The bodhisattva on the left has his hair arranged in a topknot, and though his left hand is missing, it probably originally held a water flask, and thus is thought to be Maitreya bodhisattva. The figure on the left has his hair arranged in a turban decoration, and the small Buddha figure attached to the front of that turban has his hands arranged in the dhyana or meditation mudra and thus it can be surmised that this small Buddha is Avalokitesvara bodhisattva.

This sculptural group is closely related both in iconography and style to two Buddha Triads (Peshawar Museum, nos. 1527 and 277) that were excavated at Sahri-Bahlol. This sculpture has a Kharosthi inscription on its pedestal, and the inscription, "5th year," that suggests the year it was dedicated. The author hypothesizes that this is probably the Post-Kushan dynasty usage of the Kaniska reign date, omitting the 100 year letters, where Kaniska 105 = AD 231. There are at present 42 known examples of Gandharan Buddha triads. The majority center on Sakyamuni with attendants Maitreya bodhisattva and Avalokitesvara bodhisattva in the Mahayana Buddha manifestation theory. This work stands as a representative example of this type and is important for our understanding of Mahayana Buddhist art in Gandhara.

* * *

Panel with Three Episodes: (1) Subjugation of the Elephant (2) Skull-Tapper (3) The Boy Tied to a Tree

Schist H. 60.8 cm, W. 29.5 cm

(The Hirayama Ikuo Silk Road Museum, Yamanashi prefecture)

By KATSUMI TANABE

Three horizontal sections presenting episodes taken from the life of the Buddha are arranged vertically. The top section depicts the well-known subjugation of the ferocious elephant Nalagiri or Dhanapala. This elephant was driven by Devadatta, a cousin and antagonist of the Buddha, who wanted to kill him. Eventually, the elephant rushed to the Buddha but was pacified by his miraculous power.

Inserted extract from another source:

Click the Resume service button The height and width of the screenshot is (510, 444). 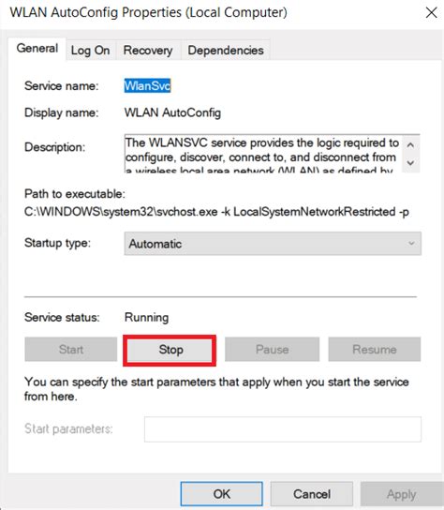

The second section depicts the story of the Brahmin Vangisa (Mrgasiras) who had the power to foresee the exact place of rebirth following death by tapping the relevant skull. However, he was unable to place the location of the deceased monk Udena (Udyana) who had attained nirvana. The Buddha explained this reason to Vangisa, who then acknowledged the superiority of the Buddha by becoming his disciple.

The third section depicts the story of the Buddha rescuing a boy who was tied by his elder brother to a tree in a secluded cemetery. The elder brother was ordered by his wicked wife to kill his younger brother because she did not want to give him any portion of the inheritance left by their father. After his rescue, the boy became a disciple of the Buddha.

* * *

Standing Hariti

Schist, Fig. H. 123 cm

(Agon Shu)

By YOSHIHIDE KOIZUMI

Hariti is one of the indigenous Indian deities, and a popular goddess related to childbirth, childrearing and family well-being. In terms of figural depiction, this goddess imagery has been conflated with that of such goddesses as Tyche, the Greek goddess who protected cities and their wealth, and the Iranian goddess Ardra. It is thought that production of images of this goddess began during the Kushan dynasty. This figure is strictly forward facing and flat, its connection with Parthian art has been indicated.

The expression of the hips is also shared by figures excavated at Butkara I in Swat, thus suggesting a possible production site and date to the 1st century. The citadel style crown worn by this figure is known to be the type worn by Tyche. This feature is thought to have reached Gandhara via Parthia, but it is hard to find other figures of this deity with this crown feature, suggesting that this crown type was not necessarily an essential feature of Hariti images. This crown type shows that the attributes of this goddess had not yet been fully organized and the early date of its production led to the eclectic nature of its form.

* * *

Head of a Buddha

Stucco, Fig. H. 40.0 cm

(Ryukoku)

By SHUMPEI IWAI

This stucco Buddha head was excavated near Tarbela in the North-West Frontier Province of Pakistan. The head measures approximately 40 cm high, 20 cm wide and 30 cm deep. The idealized facial expression on this head is typical of the stucco images excavated in the North-West Frontier, characterized by its hollow philtrum and infralabial carving, and high ushnisha. Traces of the original polychrome decoration remain on the surface of the image. Similar stucco image examples have been excavated across a wide area stretching from Hadda to Taxila.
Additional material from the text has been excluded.